What you need to do:
List every distinct username that posts in the thread about leaving car keys at Dublin Airport, in the order each first appears.

Text section:
# Place to leave car keys in Dublin Airport



## Ruam (7 Jul 2008)

I have to leave our car in the airport and someone else will be picking it up.  Is there a place where I can leave the keys?

Thanks

Ruam


----------



## ClubMan (7 Jul 2008)

If you're stuck then you could maybe parcel them up and post them to the other party from the airport.


----------



## Ruam (7 Jul 2008)

ClubMan said:


> If you're stuck then you could maybe parcel them up and post them to the other party from the airport.



Can't do that as the people collecting the car are coming from France on the day we fly out to France.  

Ruam


----------



## Graham_07 (7 Jul 2008)

Would using one of those magnetic key safe things you can attach to car underbody work ? Think you can get them in auto factors.


----------



## TonyR (7 Jul 2008)

There is a place you can leave keys etc. Its on the arrivals level of the short term carpark - on the left as you come out from the terminal. You might want to check opening hours as I think it doesn't open till 7am. Think they charge a couple of euros to hold items for collection.

[Word and element location data]

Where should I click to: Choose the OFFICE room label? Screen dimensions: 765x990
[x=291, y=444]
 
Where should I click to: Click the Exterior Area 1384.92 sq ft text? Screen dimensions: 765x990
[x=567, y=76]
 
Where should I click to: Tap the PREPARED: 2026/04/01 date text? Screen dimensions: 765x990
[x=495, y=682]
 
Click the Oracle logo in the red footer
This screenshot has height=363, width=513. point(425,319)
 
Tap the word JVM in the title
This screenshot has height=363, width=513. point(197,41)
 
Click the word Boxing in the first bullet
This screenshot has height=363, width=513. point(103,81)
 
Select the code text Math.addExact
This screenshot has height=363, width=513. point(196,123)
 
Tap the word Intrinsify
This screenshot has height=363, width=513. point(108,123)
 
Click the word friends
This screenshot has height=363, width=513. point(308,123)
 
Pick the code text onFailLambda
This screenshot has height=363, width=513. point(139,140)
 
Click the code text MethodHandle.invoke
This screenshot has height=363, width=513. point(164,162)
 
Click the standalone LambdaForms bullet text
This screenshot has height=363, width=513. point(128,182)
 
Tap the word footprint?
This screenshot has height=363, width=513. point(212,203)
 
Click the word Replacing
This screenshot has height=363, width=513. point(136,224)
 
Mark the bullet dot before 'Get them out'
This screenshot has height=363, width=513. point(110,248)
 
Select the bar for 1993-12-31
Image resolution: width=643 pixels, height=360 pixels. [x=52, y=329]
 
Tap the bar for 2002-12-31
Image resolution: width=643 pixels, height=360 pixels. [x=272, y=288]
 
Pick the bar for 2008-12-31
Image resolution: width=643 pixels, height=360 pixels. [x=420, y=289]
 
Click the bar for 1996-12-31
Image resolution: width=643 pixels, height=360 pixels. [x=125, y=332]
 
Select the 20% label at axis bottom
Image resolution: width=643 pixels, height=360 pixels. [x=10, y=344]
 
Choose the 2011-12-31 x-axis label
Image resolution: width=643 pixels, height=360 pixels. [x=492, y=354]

Solution for this task:
Ruam, ClubMan, Graham_07, TonyR